Personal information
- Full name: Pavel Panteleyevich Gusev
- Date of birth: 2 January 1953 (age 72)
- Place of birth: Snizhne, Ukrainian SSR
- Height: 1.81 m (5 ft 11+1⁄2 in)
- Position(s): Midfielder

Senior career*
- Years: Team / Apps / (Gls)
- 1969–1970: Shakhtar Torez
- 1972–1974: Barrikady Volgograd / 104 / (13)
- 1975: Rubin Kazan / 0 / (0)
- 1975: Rotor Volgograd / 32 / (6)
- 1976–1982: SKA Rostov-on-Don / 199 / (31)

Managerial career
- 1984: SKA Rostov-on-Don (assistant)
- 1987: SKA Rostov-on-Don (assistant)
- 1988–1989: SKA Rostov-on-Don
- 2001: Rotor Volgograd
- 2002: Fakel-Voronezh Voronezh
- 2003–2004: Ural Yekaterinburg
- 2005–2006: Petrotrest St.
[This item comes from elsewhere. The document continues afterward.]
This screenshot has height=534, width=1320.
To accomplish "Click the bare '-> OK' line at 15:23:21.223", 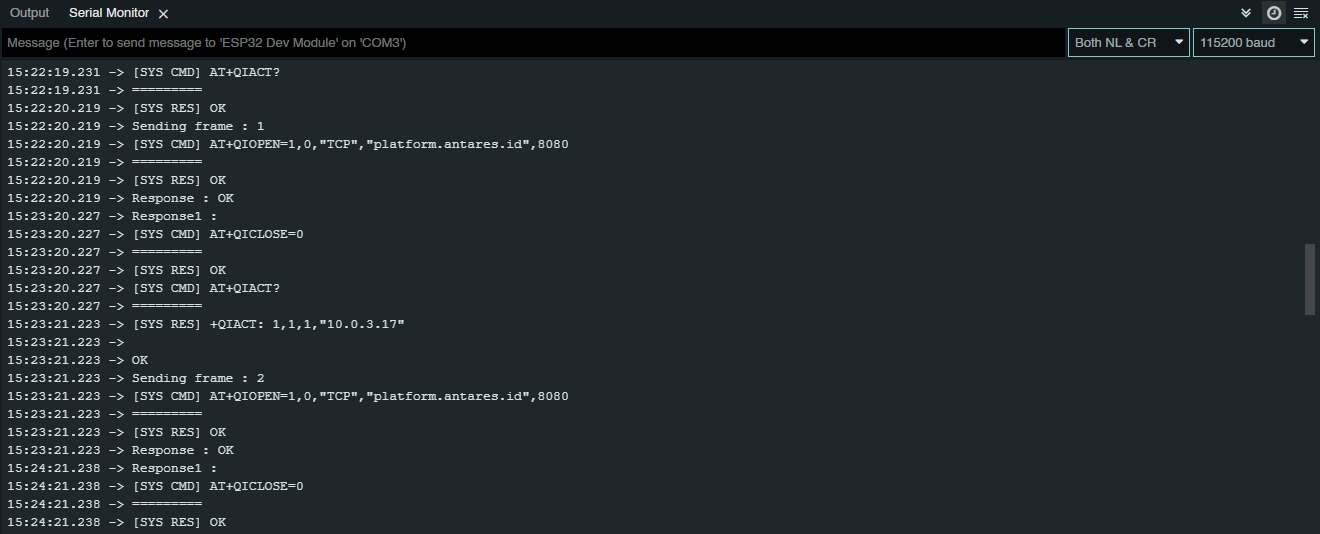I will point(140,360).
Petersburg
- 2006–2008: Taganrog
- 2010–2011: Astrakhan
- 2011–2012: Ural Yekaterinburg (consultant)
- 2012–2013: Ural Yekaterinburg
- 2013–2014: Dynamo St. Petersburg
- 2014–2018: Fakel Voronezh

= Pavel Gusev (footballer) =

Russian footballer and football manager

Pavel Panteleyevich (in some sources Panteleymonovich) Gusev (Павел Пантелеевич (Пантелеймонович) Гусев; born 2 January 1953) is a Russian professional football coach and a former player.

==Playing career==
He played four games in the 1981–82 European Cup Winners' Cup for SKA Rostov-on-Don after winning the Soviet Cup with the team in 1981.

==Managerial career==
Until 1 August 2013, he worked as a manager with Ural Yekaterinburg and in 2013 promoted them to the Russian Football Premier League for the first time since 1996.